Dans un cadre semblable, la banque centrale serait autorisée à abonder les comptes des banques classiques. La création de monnaie correspondante au profit du système bancaire se trouverait quantitativement limitée au taux de croissance de l’économie réelle. Et une limitation à l’intérieur d’une fourchette afin d’autoriser des actions de régulation de la conjoncture. Les banques bénéficieraient d’un traitement égal, ce qui veut dire un abondement monétaire proportionnel à la part de marché de chaque banque. Les banques seraient évidemment libres de négocier les prêts avec les demandeurs de crédits. Rationaliser l’infrastructure monétaire n’est pas mettre fin à la concurrence et au libéralisme.
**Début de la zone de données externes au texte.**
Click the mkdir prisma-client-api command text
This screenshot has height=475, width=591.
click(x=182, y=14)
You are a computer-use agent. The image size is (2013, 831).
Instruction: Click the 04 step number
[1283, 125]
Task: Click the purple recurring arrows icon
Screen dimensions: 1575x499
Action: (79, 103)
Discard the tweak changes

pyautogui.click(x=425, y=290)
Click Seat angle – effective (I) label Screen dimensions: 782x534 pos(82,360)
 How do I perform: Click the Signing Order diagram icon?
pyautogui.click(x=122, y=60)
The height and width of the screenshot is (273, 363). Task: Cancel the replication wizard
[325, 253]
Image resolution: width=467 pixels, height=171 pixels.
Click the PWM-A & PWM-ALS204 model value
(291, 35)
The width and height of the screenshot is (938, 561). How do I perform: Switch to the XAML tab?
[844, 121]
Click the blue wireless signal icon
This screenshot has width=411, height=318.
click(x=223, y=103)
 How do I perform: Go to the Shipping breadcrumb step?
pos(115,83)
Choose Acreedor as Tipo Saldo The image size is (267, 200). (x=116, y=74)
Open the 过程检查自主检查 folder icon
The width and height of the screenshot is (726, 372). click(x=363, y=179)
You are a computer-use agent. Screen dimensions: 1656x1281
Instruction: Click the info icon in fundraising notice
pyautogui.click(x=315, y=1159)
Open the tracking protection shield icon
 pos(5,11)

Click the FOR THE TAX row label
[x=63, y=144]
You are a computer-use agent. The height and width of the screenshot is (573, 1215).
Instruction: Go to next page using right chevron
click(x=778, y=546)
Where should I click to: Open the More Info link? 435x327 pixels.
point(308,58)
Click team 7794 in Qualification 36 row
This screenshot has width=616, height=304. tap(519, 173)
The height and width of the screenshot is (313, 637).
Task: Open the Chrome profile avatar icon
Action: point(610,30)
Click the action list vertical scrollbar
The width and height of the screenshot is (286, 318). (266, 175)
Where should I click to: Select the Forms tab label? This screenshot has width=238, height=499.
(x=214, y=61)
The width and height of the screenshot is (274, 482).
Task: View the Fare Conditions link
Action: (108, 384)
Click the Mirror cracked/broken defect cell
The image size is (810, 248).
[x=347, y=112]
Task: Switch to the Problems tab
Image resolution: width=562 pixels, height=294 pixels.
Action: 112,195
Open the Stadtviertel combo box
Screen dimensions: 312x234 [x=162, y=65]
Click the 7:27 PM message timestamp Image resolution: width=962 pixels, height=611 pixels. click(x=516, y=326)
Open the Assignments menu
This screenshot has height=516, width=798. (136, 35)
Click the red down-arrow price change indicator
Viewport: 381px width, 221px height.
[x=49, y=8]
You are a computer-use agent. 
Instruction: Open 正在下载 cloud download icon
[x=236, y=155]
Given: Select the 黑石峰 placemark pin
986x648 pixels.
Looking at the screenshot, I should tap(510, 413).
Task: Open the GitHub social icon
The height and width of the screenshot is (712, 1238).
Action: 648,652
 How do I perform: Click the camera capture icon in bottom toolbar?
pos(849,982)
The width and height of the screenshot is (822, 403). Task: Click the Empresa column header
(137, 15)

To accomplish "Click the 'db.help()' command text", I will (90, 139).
Comme RTE (gestionnaire du réseau de transport de l’électricité) dispose du monopole de transport de l’électricité sans mettre fin à la concurrence entre producteurs, la banque centrale disposerait du monopole de transport de la monnaie sans toucher aux règles de la concurrence.

Ajoutons que les banques seraient aussi autorisées à négocier des emprunts auprès de la banque centrale comme auprès de tous les acteurs économiques. La fonction d’intermédiation traditionnelle serait donc garantie.

  1. - Le bilan coût /avantage du modèle proposé.

Il est un coût considérable pour la finance qui verrait une réduction draconienne de son terrain de jeu : impossibilité de transformer le bien commun qu’est la monnaie en matière première privée providentielle et porteuse de profit ; forte limitation du poids de  la gestion de la dette publique, le Trésor pouvant emprunter à la banque centrale, mais pouvant aussi recevoir de la monnaie sans dette. Au-delà, il est évident qu’une partie de la machinerie bancaire deviendrait complètement inutile.  Nous n’entrons pas ici dans le débat sur la banque universelle, mais il est clair qu’une telle transformation y mettrait fin..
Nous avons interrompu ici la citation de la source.